A migrants group has started distributing cheap handphones to them
and has appealed to the public to donate used 3G handsets.
Telecom operators in the highly-wired island will end second-generation services on April 1, forcing thousands still relying on it to upgrade their handsets or become a casualty of technology’s relentless advance.
Migrants group Transient Workers Count Too (TWC2) said the first batch of handsets was given to 50 jobless foreign workers late Tuesday.
The labourers are out of work due to wage disputes or workplace injury.
Many rely on cheap 2G handsets to keep in touch with loved ones back home while awaiting a resolution to their problems.

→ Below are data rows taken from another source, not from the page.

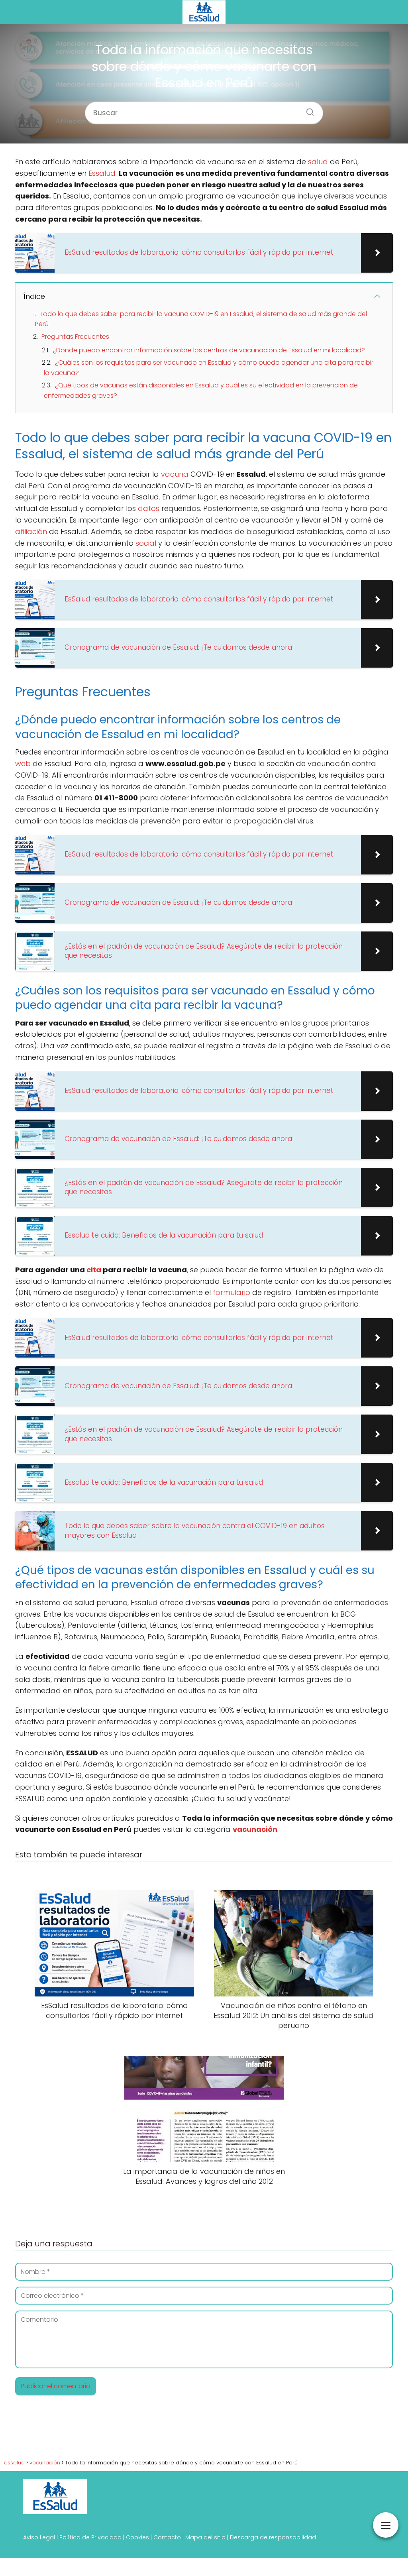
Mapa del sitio (205, 2537)
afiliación (31, 531)
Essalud (102, 173)
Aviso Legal (39, 2537)
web (23, 763)
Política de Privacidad (90, 2537)
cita (93, 1270)
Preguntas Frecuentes (75, 336)
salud (318, 162)
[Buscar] (307, 110)
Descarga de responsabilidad (273, 2537)
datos (148, 508)
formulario (231, 1292)
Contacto (167, 2537)
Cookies (137, 2537)
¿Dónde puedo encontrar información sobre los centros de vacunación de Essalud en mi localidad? (209, 350)
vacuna (174, 474)
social (145, 543)
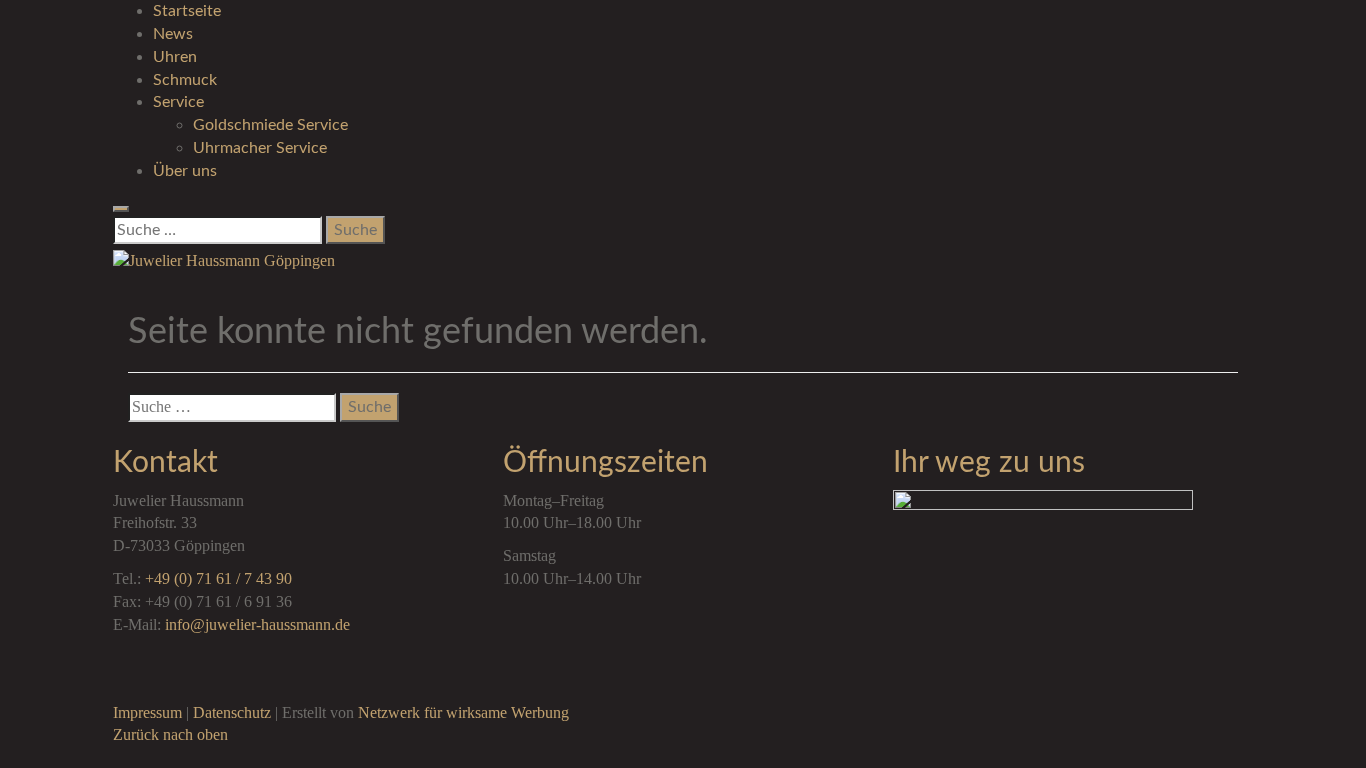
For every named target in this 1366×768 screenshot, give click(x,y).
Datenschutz (232, 712)
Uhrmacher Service (260, 148)
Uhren (175, 57)
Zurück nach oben (170, 734)
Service (178, 102)
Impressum (147, 712)
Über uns (185, 171)
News (173, 34)
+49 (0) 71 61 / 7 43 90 (218, 578)
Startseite (187, 11)
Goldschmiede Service (270, 125)
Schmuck (185, 80)
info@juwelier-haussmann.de (257, 624)
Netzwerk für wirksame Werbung (463, 712)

TWC2 said it would hand out 120 more handsets next week while some of the remaining 80 phones which have been collected would be given to other migrant welfare groups for distribution.
The group had urged the public to donate used 3G handsets or money to buy phones for the workers.
Singapore, with one of the world’s highest mobile penetration rates, is re-allocating scarce radio frequency spectrum to meet surging consumer demand for high-speed data.
But some 132,300 people in the city-state were still using 2G phones as of December, official data showed.
“Phones are a lot more important to these workers than to all of us who have access to computers.
“It’s their only link to their family … a very important social lifeline for them,” TWC2 treasurer Alex Au told AFP.
There are almost 1.4 million foreign workers in labour-scarce Singapore, many in the construction and marine industries.
Bangladeshi Ahamed Mohammad Faruk, 30, who has been jobless for eight months after his employer withheld his salary, was among those who got a phone.
He had been wondering how his three-year-old daughter has grown since he left for Singapore two years ago with just a few pictures of her. His old 2G phone could only be used for calls and texting.
“I am excited to see her (recent) pictures,” a smiling Ahamed told AFP after getting a touch-screen phone that can send and receive multimedia and browse the internet.
Japan, South Korea and US telecom giant AT&T have already shut down their 2G networks and Australia is set to stop the service in September.
But globally, 2G is not set to vanish, even as the number of smartphones is projected to soar from four billion last year to some six billion by 2020, according to IHS Markit data.